On the other side, the profuse talker is of such a disposition that, if any discourse happen from which he might be able to learn something and inform his ignorance, that he refuses and rejects, nor can you hire him even to hold his tongue; but after his rolling and restless fancy has mustered up some few obsolete and all-to-be-tattered rhapsodies to supply his vanity, out he flings them, as if he were master of all the knowledge in the world. Just like one amongst us who, haying read two or three of Ephorus's books, tired all men's ears, and spoiled and brake up all the feasts and societies wherever he came, with his continual relations of the battle of Leuctra and the consequences of it; by which means he got himself a nickname, and every one called him Epaminondas.

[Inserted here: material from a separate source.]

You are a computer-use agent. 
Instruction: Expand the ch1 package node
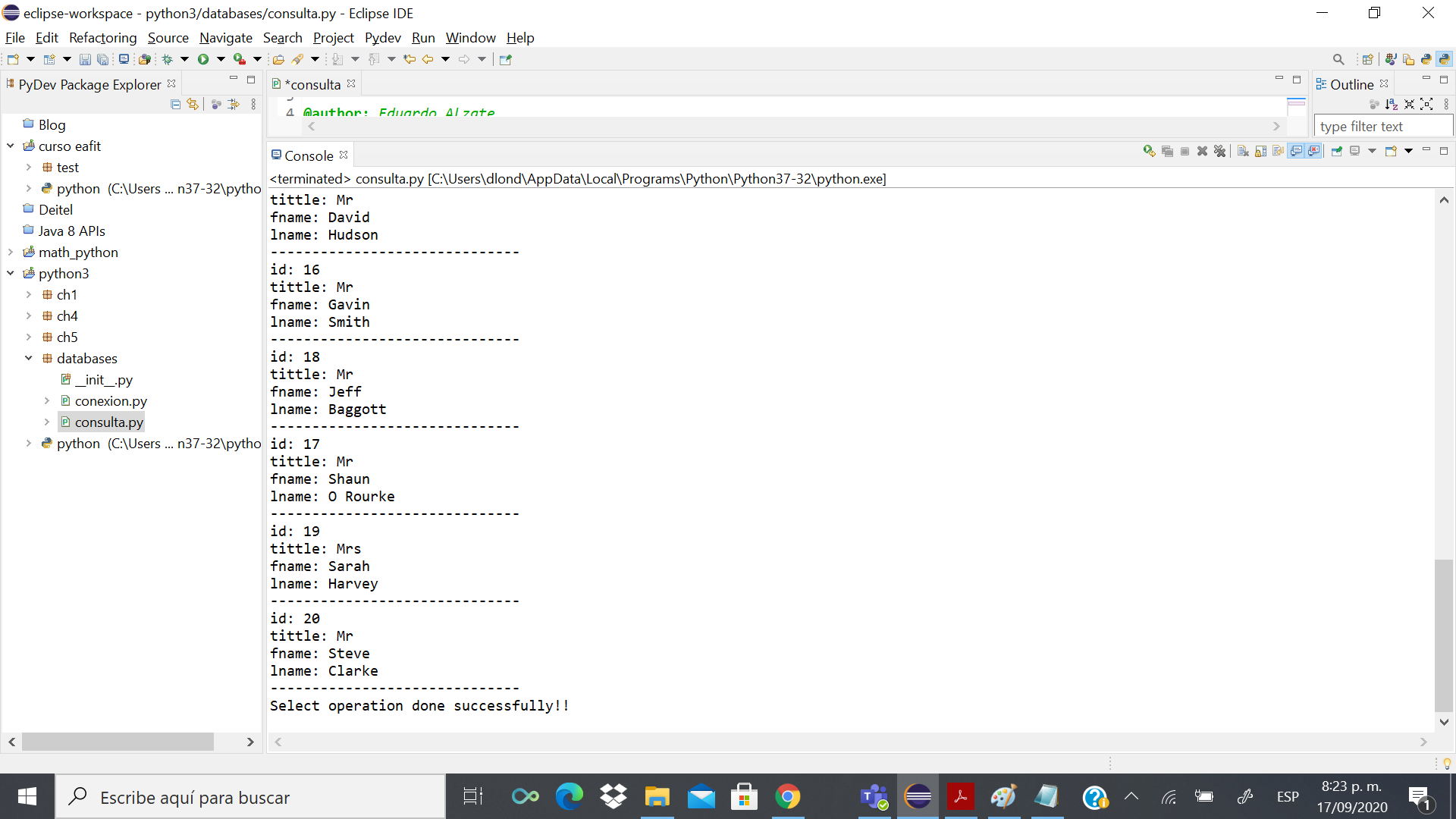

[23] But this is one of the least inconveniences of this infirmity; and indeed we ought to make it one step towards the cure, to turn this violent vein of twattling upon such subjects as those. For such a loquacity is less a nuisance when it superabounds in what belongs to humane literature. It would be well also that the sort of people who are addicted to this vice should accustom themselves to write upon some subject or other, and to dispute of certain questions apart. For Antipater the Stoic, as we may probably conjecture, either not being able or else unwilling to come into dispute with Carneades, vehemently inveighing against the Stoics, declined to meet him fairly in the schools, yet would be always writing answers against him; and because he filled whole volumes full of contradictory arguments, and still opposed him with assertions that only made a noise, he was called Calamoboas, as one that made a great clamor with his pen to no purpose. So it is very probable that such fighting with their own shadows, and exclaiming one against another apart by themselves, driving and restraining them from the multitude, would render them gradually more tolerable and sociable in civil company; as curs, after they have once discharged their fury upon sticks and stones, become less fierce towards men. It would be always of great importance to them to converse with their superiors and elders; for that the awful reverence and respect which they bear to their dignity aid gravity may accustom them in time to silence.

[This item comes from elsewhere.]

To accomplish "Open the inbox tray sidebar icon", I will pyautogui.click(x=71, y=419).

And it would be evermore expedient to intermix and involve with these exercises this manner of ratiocination with ourselves, before we speak, and at the very moment that the words are ready to break out of our mouths: What is this which I would say, that presses so hard to be gone? For what reason Would this tongue of mine so fain be talking? What good shall I get by speaking? What mischief shall I incur by holding my peace? For we are not to ease and discharge ourselves of our words, as if they were a heavy burthen that overloaded us; for speech remains as well when uttered as before; but men either speak in behalf of themselves when some necessity compels them, or for the benefit of those that hear them, or else to recreate one another with the delights of converse, on purpose to mitigate and render more savory, as with salt, the toils of our daily employments. But if there be nothing profitable in speaking, nothing necessary to them that hear what is said, nothing of satisfaction or delight, what need is there it should be spoken? For words may be in vain and to no purpose, as well as deeds. But after and above all that has been said, we ought always to bear in remembrance, and always to have at our tongue's end, that saying of Simonides, that he had often repented him of talking, but never of keeping silent. Then as for exercise, me must believe it to be a matter of great importance, as being that which overcomes and masters all things; considering what watchful care and even toil and labor men will undergo to get rid of an old cough or hiccough. But silence and taciturnity not only never cause a dry throat, as Hippocrates observes, but are altogether free from pain and sorrow.

Here Ends Plutarch's On Talkativeness.

Notes.

/1/ See Plutarch, On Curiosity.

/2/ See Plutarch, Life of Nicias, 30.